Uma reflexão profunda sobre o problema do controle da violência nas relações internacionais, que ganha uma nova atualidade nos dias de hoje. Este ensaio de Norbert Elias retoma o fio condutor da sua vasta obra sobre o processo da civilização enquanto domínio crescente das pulsões, situando o problema do auto-controle no âmbito complexo do relacionamento entre os povos.

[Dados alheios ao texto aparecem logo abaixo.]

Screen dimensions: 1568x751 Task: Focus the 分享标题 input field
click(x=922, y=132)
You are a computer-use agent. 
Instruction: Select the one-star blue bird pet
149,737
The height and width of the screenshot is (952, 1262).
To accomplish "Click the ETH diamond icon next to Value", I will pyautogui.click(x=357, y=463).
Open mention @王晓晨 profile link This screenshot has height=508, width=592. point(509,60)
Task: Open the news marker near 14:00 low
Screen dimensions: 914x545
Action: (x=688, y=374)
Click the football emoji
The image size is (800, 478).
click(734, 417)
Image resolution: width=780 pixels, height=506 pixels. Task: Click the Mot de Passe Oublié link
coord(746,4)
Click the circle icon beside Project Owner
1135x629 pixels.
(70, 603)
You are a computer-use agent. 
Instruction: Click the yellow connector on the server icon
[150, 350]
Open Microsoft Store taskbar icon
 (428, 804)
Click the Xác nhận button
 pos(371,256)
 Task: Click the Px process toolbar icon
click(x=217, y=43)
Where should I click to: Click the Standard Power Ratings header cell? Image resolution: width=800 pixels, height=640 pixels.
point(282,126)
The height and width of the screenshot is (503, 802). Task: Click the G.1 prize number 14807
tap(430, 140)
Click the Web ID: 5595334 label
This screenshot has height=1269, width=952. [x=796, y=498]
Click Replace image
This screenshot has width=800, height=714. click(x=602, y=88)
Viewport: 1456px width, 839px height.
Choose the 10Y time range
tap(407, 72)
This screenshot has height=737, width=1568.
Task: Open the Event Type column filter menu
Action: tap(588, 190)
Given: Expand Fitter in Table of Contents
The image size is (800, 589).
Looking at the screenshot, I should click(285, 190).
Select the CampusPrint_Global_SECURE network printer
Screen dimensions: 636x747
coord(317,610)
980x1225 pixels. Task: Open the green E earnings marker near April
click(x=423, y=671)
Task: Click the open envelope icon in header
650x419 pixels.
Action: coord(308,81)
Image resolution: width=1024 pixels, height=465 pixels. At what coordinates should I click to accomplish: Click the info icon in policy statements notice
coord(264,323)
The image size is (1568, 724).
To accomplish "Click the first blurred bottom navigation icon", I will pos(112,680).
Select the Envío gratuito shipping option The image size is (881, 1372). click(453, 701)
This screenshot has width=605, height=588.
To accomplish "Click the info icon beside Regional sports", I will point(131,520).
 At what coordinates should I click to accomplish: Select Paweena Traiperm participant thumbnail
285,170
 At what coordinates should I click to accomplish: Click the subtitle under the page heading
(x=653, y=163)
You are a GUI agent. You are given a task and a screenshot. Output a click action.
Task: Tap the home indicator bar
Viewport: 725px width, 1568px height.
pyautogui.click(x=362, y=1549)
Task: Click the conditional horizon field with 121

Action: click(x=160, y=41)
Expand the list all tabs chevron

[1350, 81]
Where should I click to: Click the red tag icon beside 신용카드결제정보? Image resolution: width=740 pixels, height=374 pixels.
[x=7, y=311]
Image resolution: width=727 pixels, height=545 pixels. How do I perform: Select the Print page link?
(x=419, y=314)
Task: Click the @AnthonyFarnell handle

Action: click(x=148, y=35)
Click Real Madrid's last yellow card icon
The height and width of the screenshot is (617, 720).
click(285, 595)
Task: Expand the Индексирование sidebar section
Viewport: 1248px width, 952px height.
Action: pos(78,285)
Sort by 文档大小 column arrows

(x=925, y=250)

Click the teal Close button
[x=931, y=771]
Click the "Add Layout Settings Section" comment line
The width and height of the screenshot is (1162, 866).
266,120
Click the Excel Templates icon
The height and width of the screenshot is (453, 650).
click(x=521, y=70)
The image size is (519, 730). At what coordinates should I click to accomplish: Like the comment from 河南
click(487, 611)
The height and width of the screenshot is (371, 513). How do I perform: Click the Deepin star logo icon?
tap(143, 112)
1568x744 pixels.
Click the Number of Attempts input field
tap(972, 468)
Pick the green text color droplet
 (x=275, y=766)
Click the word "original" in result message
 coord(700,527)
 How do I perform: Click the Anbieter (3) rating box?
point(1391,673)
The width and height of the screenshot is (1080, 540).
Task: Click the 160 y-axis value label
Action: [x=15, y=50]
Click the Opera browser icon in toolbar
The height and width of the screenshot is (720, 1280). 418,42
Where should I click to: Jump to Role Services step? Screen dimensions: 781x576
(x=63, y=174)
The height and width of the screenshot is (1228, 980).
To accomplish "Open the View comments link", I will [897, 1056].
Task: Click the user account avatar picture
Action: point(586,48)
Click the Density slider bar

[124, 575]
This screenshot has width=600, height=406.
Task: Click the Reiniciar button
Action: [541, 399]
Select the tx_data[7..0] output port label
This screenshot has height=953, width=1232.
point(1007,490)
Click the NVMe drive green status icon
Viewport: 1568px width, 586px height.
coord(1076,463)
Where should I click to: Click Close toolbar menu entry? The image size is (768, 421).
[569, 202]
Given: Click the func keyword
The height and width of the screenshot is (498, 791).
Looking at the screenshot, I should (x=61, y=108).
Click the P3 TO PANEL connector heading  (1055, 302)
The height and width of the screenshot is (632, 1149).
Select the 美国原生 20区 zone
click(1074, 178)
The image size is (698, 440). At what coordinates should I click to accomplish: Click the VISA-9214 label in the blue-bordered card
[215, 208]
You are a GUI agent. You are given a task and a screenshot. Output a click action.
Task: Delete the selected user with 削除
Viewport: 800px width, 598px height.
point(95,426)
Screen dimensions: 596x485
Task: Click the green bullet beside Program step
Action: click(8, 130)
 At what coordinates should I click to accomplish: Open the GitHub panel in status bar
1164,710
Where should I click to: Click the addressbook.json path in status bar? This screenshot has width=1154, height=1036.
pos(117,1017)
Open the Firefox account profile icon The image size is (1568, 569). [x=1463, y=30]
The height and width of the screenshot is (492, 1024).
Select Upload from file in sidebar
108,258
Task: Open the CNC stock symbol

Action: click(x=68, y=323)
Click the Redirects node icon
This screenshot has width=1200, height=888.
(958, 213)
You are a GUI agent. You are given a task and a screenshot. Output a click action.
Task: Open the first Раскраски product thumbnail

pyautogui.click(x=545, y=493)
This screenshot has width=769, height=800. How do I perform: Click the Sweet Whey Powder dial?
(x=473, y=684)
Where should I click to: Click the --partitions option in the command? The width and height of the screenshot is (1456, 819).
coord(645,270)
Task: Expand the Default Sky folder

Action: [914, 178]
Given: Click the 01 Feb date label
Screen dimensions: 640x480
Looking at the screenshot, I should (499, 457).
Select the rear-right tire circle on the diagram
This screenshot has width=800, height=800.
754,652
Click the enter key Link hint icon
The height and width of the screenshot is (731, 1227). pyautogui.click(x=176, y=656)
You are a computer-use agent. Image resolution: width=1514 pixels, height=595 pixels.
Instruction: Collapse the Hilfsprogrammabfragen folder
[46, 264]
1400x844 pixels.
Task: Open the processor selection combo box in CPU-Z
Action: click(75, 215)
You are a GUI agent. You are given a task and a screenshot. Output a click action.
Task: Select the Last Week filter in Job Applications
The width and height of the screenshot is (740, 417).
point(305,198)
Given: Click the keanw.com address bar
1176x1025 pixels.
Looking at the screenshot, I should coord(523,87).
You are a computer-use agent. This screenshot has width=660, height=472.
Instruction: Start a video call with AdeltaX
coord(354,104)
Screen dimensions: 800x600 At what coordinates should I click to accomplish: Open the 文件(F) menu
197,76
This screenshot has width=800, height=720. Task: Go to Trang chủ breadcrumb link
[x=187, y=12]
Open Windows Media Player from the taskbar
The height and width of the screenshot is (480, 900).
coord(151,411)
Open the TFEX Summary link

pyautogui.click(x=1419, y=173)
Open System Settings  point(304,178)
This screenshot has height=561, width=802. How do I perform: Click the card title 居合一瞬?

Muitos homens dizem que querem saber a verdade, que querem saber como é, efetivamente, o mundo em que vivem. No entanto, observando com mais rigor, revela-se com frequência que o mundo, tal como ele é realmente, está longe de corresponder aos desejos humanos. Quando se apercebem disso, muitos homens ficam assustados com a verdade e recuam. Preferem embalar-se nos seus sonhos e enganar-se a si próprios. Esta é, de fato, uma das questões centrais da existência humana: será que se quer ver o mundo, na medida do possível, como ele é realmente, mesmo quando se revela pouco satisfatório do ponto de vista emocional, e se verifique que não está feito como se desejaria? Ou preferimos envolver-nos nos nossos desejos e ideais como num agasalho quente que nos protege do frio da vida, correndo o risco de que a realidade não desejada irrompa um dia, subitamente, nos sonhos acalentadores, de modo a termos depois de continuar a viver amargurada, desiludida e cinicamente dos sonhos perdidos e dos ideais carcomidos e despedaçados?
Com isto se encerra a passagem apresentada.